# AIM OF THE TASK:
In the records below, find the line with "You are a computer-use agent. Viewport: 1010px" and the line with "Task: Select the 1D chart range"; return exactly those lines and every line between them.
** Opening DATA FOR PROCESSING block **
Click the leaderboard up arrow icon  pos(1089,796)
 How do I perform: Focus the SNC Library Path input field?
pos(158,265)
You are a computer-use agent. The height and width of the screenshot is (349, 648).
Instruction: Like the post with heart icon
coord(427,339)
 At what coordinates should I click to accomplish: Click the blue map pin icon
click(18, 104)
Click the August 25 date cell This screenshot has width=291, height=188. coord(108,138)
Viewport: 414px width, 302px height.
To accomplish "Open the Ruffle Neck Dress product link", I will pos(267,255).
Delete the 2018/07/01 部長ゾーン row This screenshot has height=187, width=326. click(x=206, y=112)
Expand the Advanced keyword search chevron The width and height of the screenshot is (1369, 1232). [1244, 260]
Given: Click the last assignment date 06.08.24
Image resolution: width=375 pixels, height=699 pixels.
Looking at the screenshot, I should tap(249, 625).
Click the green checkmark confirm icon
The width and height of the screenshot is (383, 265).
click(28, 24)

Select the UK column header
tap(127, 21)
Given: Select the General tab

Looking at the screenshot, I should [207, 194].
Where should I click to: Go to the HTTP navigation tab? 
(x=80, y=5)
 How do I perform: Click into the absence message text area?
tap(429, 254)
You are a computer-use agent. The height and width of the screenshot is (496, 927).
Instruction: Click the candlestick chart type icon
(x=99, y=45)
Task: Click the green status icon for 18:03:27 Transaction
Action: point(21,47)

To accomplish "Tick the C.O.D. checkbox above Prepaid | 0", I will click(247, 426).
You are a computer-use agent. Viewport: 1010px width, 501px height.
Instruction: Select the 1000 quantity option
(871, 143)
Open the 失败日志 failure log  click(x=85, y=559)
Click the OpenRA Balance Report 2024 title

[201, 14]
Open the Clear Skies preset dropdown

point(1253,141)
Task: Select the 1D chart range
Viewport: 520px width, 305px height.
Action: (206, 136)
** Closing DATA FOR PROCESSING block **
# RESPONSE BELOW:
You are a computer-use agent. Viewport: 1010px width, 501px height.
Instruction: Select the 1000 quantity option
(871, 143)
Open the 失败日志 failure log  click(x=85, y=559)
Click the OpenRA Balance Report 2024 title

[201, 14]
Open the Clear Skies preset dropdown

point(1253,141)
Task: Select the 1D chart range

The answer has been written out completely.